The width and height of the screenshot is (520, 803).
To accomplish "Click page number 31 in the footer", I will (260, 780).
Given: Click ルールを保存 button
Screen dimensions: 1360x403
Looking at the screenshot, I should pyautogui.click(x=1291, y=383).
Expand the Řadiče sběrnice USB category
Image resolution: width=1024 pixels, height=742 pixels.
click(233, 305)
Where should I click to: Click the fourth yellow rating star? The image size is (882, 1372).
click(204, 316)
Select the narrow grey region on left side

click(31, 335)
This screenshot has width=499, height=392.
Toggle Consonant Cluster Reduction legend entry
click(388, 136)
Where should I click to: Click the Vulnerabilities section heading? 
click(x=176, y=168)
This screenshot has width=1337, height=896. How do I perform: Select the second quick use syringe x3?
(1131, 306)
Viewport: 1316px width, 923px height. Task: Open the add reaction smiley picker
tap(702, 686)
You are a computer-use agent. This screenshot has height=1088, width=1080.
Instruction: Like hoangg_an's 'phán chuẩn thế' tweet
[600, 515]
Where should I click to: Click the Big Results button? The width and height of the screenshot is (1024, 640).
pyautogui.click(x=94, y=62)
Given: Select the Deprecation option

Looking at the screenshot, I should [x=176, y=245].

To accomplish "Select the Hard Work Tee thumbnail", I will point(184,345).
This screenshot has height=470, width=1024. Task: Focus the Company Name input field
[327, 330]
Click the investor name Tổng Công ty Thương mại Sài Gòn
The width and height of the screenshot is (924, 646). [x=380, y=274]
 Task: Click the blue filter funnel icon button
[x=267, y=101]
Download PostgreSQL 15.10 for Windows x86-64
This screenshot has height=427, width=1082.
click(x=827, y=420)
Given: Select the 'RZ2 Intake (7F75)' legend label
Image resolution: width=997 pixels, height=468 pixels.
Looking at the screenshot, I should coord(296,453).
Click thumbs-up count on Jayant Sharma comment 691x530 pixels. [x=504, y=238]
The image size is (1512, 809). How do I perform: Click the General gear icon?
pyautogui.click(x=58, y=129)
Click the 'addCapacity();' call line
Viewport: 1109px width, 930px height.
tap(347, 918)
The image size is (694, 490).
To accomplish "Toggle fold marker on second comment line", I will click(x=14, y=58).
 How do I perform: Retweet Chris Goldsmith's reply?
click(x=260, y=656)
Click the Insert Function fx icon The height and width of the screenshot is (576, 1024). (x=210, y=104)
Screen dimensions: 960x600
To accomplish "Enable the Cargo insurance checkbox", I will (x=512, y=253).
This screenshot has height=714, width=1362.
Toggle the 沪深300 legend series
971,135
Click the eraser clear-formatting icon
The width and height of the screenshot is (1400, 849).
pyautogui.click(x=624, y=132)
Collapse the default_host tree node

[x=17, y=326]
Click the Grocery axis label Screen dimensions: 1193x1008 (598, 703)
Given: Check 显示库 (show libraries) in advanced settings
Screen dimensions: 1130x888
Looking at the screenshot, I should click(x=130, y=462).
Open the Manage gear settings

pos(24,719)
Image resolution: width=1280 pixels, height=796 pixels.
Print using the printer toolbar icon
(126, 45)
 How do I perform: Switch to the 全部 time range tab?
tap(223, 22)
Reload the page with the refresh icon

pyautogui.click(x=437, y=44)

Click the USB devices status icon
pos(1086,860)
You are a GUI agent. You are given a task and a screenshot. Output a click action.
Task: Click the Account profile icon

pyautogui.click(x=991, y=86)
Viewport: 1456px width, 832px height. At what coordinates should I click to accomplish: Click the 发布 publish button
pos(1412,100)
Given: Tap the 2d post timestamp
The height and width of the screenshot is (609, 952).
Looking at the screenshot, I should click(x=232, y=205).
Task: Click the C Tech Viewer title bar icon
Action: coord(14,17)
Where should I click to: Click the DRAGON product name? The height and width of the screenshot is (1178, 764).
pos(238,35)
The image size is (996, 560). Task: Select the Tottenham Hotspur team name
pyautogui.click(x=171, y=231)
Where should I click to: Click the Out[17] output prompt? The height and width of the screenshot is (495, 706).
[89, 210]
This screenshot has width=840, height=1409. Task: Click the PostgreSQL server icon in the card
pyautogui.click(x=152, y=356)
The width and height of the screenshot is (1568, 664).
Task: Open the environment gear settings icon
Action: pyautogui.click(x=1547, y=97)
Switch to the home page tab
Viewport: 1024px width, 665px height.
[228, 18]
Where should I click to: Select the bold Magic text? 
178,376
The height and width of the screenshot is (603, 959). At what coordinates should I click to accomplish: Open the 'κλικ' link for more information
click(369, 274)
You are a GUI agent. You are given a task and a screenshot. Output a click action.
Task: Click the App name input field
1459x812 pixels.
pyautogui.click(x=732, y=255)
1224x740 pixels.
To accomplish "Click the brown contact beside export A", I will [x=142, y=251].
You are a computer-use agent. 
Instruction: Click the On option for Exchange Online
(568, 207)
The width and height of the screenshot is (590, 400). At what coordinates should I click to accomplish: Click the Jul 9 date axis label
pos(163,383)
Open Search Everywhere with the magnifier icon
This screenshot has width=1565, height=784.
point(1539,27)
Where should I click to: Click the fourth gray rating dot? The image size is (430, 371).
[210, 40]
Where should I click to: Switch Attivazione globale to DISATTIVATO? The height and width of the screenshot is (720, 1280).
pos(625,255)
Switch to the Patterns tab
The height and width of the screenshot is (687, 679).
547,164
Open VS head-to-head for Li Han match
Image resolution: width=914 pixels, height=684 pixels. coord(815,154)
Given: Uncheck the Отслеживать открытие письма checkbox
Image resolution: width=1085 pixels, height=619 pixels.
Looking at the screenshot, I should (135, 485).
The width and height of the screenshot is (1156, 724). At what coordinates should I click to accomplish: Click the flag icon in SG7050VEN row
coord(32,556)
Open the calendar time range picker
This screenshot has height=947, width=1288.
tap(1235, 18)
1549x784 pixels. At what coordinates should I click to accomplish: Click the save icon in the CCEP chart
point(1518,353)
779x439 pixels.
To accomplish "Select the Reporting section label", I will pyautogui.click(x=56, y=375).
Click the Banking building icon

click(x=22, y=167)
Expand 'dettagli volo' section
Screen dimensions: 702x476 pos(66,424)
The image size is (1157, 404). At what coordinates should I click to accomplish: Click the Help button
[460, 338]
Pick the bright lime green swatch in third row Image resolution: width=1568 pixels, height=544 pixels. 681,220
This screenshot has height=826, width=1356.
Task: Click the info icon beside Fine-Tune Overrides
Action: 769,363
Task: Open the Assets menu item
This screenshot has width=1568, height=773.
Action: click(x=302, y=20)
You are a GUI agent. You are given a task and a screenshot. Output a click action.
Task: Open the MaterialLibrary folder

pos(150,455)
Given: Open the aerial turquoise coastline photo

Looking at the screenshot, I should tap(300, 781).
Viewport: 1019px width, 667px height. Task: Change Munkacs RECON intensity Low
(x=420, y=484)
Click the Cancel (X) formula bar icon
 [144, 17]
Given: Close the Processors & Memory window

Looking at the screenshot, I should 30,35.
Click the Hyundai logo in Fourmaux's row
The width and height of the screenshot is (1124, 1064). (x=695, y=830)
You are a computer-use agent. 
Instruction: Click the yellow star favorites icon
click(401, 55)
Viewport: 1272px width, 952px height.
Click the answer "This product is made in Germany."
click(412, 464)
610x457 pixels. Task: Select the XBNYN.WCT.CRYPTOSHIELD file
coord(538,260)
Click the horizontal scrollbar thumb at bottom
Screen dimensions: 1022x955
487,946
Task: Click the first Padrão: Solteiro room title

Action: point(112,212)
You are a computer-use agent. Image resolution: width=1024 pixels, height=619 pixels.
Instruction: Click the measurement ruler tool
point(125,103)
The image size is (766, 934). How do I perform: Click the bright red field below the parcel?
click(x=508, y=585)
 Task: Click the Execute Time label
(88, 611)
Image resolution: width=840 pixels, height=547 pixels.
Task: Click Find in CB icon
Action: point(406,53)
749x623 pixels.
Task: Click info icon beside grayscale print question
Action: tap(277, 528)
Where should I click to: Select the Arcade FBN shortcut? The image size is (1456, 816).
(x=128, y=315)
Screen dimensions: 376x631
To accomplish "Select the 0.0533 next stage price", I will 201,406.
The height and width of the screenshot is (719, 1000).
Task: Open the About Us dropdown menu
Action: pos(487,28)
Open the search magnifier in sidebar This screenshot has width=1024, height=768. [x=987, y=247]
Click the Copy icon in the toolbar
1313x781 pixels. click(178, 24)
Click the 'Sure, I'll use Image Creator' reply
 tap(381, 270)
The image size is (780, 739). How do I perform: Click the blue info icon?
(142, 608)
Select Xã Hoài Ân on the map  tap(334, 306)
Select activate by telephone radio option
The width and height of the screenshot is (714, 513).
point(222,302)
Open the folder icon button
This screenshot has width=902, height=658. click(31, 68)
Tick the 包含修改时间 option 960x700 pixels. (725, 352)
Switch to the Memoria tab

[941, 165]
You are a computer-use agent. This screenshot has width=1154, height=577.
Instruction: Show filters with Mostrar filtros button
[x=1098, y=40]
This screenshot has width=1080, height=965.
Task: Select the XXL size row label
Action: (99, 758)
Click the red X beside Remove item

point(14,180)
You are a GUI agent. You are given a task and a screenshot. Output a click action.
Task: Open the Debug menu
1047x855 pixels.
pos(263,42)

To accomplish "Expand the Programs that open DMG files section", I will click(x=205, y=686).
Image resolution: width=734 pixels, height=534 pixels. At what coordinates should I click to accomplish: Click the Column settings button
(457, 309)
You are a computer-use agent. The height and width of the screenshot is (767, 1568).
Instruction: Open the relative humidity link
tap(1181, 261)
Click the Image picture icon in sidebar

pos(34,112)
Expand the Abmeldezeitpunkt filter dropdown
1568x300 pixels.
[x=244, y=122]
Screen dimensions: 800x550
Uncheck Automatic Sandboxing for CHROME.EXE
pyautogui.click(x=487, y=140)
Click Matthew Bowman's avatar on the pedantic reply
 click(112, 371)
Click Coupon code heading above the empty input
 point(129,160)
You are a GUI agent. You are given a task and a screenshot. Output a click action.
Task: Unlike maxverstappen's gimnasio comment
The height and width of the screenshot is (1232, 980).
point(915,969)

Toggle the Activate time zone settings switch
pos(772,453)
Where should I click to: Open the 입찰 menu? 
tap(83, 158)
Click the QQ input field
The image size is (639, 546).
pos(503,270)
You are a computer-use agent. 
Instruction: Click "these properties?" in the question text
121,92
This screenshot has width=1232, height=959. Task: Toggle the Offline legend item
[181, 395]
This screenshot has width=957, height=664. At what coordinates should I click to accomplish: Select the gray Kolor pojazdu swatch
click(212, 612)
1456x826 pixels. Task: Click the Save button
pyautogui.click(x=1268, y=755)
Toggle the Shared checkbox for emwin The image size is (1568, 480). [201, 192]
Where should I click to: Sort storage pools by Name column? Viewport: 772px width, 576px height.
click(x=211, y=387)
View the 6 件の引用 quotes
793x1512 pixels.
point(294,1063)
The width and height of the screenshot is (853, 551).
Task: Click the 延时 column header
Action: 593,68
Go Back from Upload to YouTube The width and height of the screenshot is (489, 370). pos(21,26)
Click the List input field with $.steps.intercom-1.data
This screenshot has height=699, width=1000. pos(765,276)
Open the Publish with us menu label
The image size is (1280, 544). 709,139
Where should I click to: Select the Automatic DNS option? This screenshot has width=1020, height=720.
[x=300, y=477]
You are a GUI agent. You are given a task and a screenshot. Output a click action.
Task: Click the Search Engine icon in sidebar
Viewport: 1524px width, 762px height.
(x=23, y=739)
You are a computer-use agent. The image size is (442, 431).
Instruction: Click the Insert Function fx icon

What you should do:
Would you transcribe, exactly, the lines running from the one that contains "Task: Click the Search Engine icon in sidebar" through the final line of the listing above? Include both ends and nothing else.

Completed task:
Task: Click the Search Engine icon in sidebar
Viewport: 1524px width, 762px height.
(x=23, y=739)
You are a computer-use agent. The image size is (442, 431).
Instruction: Click the Insert Function fx icon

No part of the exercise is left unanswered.